# Required work:
Turn the stretch of records from the line that contains "Image resolution: width=1883" through the line that contains "Looking at the screenshot, I should click(256, 131)." into a JSON list of strings, one per line, leaving out blank lines. Include both end lines and nothing outside that stretch.

# Data supplied:
-- begin --
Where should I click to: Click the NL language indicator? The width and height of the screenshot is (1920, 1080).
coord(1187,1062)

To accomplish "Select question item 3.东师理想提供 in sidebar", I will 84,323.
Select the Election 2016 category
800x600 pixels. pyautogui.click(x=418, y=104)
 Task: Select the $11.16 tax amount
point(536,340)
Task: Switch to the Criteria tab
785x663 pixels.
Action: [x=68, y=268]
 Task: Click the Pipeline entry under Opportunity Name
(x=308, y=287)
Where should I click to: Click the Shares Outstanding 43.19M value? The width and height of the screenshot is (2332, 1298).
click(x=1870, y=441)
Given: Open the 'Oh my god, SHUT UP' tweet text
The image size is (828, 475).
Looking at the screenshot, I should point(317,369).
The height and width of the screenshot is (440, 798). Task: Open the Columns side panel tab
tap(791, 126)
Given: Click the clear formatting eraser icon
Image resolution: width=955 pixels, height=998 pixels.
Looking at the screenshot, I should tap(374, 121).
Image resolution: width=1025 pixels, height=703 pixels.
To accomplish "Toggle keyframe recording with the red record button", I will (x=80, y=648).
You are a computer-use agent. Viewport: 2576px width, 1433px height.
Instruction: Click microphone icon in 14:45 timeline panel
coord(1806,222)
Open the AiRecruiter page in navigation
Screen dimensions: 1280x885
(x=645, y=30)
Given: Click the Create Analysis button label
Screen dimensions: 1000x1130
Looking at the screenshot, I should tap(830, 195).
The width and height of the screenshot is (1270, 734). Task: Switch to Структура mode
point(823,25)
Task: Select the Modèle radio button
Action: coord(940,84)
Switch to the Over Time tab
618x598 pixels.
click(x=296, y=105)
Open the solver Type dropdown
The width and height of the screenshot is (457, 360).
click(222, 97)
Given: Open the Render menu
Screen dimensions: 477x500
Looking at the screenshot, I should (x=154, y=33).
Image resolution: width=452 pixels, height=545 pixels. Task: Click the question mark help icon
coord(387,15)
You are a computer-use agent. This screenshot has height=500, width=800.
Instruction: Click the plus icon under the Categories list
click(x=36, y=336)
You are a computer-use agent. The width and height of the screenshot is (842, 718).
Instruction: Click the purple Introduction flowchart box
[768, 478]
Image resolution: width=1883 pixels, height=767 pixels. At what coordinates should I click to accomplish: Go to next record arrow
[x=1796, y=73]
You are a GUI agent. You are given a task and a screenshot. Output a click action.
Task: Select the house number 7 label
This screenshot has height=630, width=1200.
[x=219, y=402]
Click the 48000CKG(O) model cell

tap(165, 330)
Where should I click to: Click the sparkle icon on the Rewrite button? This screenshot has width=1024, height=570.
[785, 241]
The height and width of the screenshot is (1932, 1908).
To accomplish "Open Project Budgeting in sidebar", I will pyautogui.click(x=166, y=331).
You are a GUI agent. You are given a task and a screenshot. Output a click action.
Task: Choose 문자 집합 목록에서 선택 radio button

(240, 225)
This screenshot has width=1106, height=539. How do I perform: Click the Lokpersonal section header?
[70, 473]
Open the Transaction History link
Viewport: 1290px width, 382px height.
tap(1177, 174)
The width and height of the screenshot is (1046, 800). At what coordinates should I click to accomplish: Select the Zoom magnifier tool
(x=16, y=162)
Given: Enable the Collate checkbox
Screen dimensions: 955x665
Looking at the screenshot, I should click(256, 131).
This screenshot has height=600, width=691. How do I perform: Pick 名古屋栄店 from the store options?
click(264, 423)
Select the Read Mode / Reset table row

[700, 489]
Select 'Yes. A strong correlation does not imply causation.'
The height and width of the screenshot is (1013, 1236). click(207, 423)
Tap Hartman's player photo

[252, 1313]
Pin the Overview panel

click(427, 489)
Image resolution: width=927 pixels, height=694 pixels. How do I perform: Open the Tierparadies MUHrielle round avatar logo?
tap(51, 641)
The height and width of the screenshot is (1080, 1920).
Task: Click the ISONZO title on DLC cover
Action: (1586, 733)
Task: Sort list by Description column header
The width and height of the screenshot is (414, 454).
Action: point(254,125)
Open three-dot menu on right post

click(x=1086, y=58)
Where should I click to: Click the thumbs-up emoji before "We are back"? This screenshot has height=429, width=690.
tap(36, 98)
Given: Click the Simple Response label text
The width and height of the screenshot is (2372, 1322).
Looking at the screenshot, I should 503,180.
-- end --
# Full solution:
[
  "Image resolution: width=1883 pixels, height=767 pixels. At what coordinates should I click to accomplish: Go to next record arrow",
  "[x=1796, y=73]",
  "You are a GUI agent. You are given a task and a screenshot. Output a click action.",
  "Task: Select the house number 7 label",
  "This screenshot has height=630, width=1200.",
  "[x=219, y=402]",
  "Click the 48000CKG(O) model cell",
  "tap(165, 330)",
  "Where should I click to: Click the sparkle icon on the Rewrite button? This screenshot has width=1024, height=570.",
  "[785, 241]",
  "The height and width of the screenshot is (1932, 1908).",
  "To accomplish \"Open Project Budgeting in sidebar\", I will pyautogui.click(x=166, y=331).",
  "You are a GUI agent. You are given a task and a screenshot. Output a click action.",
  "Task: Choose 문자 집합 목록에서 선택 radio button",
  "(240, 225)",
  "This screenshot has width=1106, height=539. How do I perform: Click the Lokpersonal section header?",
  "[70, 473]",
  "Open the Transaction History link",
  "Viewport: 1290px width, 382px height.",
  "tap(1177, 174)",
  "The width and height of the screenshot is (1046, 800). At what coordinates should I click to accomplish: Select the Zoom magnifier tool",
  "(x=16, y=162)",
  "Given: Enable the Collate checkbox",
  "Screen dimensions: 955x665",
  "Looking at the screenshot, I should click(256, 131)."
]